As pesquisadoras frisam, entretanto, que alguns estudantes e professores percebem que os recursos midiáticos podem não ser eficientes caso não funcionem de maneira adequado ou se os docentes não souberem usá-los corretamente. “Cabe ressaltar, portanto, que apenas a presença dos recursos na sala de aula não garante a melhoria nos fazeres pedagógicos”, escreve o trio. “Para isso, é essencial o/a docente deter conhecimentos sobre o funcionamento dos suportes tecnológicos, bem como as especificidades de suas linguagens.”
Sobre o celular, o dispositivo mais presente tanto entre docentes quanto discentes, as pesquisadoras apontam que a orientação do professor é decisiva para a utilização do aparelho como recurso pedagógico. “Porém”, afirmam, “enquanto os/as docentes reconhecem esse potencial no contexto restrito da ação pedagógica, os/as discentes indicam-no como auxiliar na comunicação para além dos muros da escola.
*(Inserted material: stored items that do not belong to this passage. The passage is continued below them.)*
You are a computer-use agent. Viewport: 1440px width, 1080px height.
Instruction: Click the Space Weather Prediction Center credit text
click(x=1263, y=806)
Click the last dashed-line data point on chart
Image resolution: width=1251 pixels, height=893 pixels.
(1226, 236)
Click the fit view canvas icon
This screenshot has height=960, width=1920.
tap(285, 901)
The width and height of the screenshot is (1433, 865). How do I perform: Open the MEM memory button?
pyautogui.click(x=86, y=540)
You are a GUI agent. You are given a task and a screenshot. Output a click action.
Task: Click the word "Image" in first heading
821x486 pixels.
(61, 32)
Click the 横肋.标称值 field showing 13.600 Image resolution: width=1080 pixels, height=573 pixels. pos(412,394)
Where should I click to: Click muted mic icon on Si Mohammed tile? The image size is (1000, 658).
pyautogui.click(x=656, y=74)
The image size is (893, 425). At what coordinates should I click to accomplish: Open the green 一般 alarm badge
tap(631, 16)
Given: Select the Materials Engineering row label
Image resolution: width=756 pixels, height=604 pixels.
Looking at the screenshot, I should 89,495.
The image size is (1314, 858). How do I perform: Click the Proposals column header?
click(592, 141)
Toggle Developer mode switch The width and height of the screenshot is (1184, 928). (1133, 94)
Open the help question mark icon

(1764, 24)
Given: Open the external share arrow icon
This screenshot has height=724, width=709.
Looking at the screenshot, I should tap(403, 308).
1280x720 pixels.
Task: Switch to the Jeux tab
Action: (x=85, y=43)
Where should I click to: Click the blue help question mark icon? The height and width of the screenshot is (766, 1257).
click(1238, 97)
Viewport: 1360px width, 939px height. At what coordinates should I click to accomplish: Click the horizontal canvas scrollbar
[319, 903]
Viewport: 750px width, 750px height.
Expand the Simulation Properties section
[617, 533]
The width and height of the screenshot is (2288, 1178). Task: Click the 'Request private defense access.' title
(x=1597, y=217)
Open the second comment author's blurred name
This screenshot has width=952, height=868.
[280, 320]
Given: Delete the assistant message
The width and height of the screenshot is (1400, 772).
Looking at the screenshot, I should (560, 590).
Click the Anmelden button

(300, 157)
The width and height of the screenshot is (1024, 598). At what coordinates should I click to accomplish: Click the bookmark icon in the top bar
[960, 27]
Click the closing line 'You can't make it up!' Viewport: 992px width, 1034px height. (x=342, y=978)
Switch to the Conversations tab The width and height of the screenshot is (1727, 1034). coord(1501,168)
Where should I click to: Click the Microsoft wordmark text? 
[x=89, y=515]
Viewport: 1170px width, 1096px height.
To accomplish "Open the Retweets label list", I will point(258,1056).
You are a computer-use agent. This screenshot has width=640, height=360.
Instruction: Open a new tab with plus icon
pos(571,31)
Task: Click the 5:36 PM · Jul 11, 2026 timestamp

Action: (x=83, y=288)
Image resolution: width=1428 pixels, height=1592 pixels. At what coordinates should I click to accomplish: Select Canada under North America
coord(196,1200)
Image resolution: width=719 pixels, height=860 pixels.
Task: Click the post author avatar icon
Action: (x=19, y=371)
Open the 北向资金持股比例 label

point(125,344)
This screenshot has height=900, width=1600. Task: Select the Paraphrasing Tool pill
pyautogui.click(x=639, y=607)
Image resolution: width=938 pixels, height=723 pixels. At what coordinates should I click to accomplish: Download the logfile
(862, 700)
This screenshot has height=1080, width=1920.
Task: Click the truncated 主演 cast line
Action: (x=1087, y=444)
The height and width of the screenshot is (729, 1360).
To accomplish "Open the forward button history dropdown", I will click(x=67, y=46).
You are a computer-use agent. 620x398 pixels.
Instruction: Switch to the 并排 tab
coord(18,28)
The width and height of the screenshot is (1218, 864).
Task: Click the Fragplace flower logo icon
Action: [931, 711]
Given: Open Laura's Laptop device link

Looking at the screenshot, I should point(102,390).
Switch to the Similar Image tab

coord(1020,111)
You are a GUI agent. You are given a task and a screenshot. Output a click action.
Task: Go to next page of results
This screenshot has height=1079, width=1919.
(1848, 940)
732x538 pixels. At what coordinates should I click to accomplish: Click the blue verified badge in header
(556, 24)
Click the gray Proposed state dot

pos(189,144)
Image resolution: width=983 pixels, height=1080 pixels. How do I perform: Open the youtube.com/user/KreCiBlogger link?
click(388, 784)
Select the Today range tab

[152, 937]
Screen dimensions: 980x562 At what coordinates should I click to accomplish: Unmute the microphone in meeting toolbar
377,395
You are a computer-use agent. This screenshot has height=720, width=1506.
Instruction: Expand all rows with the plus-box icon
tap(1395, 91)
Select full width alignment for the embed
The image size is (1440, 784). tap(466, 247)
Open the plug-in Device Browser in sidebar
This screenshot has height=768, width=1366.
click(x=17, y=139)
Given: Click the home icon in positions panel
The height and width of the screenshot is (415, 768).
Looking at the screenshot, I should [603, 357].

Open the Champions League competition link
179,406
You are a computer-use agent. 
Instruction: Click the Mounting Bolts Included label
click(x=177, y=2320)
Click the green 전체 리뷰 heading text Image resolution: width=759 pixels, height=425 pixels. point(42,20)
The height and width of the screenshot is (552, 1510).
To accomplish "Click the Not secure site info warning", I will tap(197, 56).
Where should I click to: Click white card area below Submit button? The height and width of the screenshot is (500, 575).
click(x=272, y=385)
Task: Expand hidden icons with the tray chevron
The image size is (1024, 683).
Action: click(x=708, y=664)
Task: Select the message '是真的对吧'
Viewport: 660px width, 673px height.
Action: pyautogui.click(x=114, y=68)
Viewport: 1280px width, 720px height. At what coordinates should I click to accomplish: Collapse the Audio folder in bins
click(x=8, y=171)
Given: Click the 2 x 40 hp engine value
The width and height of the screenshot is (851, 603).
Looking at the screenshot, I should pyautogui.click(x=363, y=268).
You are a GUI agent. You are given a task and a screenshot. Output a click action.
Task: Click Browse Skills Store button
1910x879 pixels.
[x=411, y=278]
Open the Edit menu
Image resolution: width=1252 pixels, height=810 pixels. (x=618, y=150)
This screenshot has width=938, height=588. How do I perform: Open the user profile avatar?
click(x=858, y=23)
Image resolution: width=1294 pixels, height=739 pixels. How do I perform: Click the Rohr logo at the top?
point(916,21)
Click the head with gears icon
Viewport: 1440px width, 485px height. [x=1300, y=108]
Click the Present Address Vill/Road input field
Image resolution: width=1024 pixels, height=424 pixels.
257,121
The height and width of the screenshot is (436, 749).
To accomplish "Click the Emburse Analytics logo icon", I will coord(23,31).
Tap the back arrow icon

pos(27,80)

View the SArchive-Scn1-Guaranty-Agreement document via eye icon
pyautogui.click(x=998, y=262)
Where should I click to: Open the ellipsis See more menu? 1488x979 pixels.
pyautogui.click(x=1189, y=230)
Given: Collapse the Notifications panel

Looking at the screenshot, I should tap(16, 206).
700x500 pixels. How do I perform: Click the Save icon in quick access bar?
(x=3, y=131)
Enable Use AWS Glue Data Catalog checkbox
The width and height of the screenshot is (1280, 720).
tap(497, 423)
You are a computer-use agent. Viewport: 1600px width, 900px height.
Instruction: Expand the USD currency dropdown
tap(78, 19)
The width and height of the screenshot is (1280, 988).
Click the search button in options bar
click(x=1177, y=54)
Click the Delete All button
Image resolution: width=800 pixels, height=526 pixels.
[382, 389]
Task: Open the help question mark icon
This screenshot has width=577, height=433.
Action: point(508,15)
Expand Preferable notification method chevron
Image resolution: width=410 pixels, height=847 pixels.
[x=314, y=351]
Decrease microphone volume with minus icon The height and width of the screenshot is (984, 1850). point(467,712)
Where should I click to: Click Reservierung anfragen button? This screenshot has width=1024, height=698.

Ou seja, para o ethos docente, o celular deve limitar-se às atividades didáticas; já o ethos discente torna mais abrangente o alcance do aparelho.”
As pesquisadoras ainda pontuam a dupla percepção do tempo que esse processo imprime na dinâmica das aulas. Para os professores, há uma corrida para aprender e compreender o alcance das opções tecnológicas, um movimento que cria a percepção da inexistência de tempo para formação adequada. Já para os estudantes, as mídias fazem a aula dinâmica, tornando o tempo também rápido para eles, mas vinculado não à pressão, mas ao prazer.
Tecnologias como mediadoras da aprendizagem
Com um vasto conjunto de dados quantitativos e qualitativos, o volume tem entre seus méritos colocar como ponto de partida para se pensar a relação entre comunicação e educação as vozes de professores e estudantes. Disso decorre que em suas páginas não surgem propostas acabadas, mas as percepções de quem está diariamente na linha de frente do processo, vivendo a realidade da entrada das tecnologias na escola e a urgência de se pensar o que fazer com elas.
“Mesmo que a unidade educativa não possua determinados equipamentos para fins didáticos, a presença do celular, dos computadores, da internet é algo objetivo no cotidiano da maioria dos professores e professoras, alunos e alunas”, escreve Citelli.
“Isso requisita da cultura, digamos, tradicional da escola uma nova forma de relacionamento com as técnicas e estratégias para incorporá-las aos andamentos didático-pedagógicos. Tal assertiva, extraída dos dados coletados, remete a outra reflexão: não cabe pensar as tecnologias de modo instrumental, e sim como mediadoras da aprendizagem. Vistos sob tal ângulo, os recursos, ao menos alguns dos mais referidos (internet, computadores, celulares, tablets), precisam fazer parte do ecossistema comunicativo das escolas, e de algum modo − como vem acontecendo em vários casos, segundo depoimentos de docentes e discentes − colaborar no ajuste de passo entre a sala de aula e o mundo inclusivo, no qual os desafios dos dispositivos e suas linguagens estão fortemente presentes”, conclui o professor.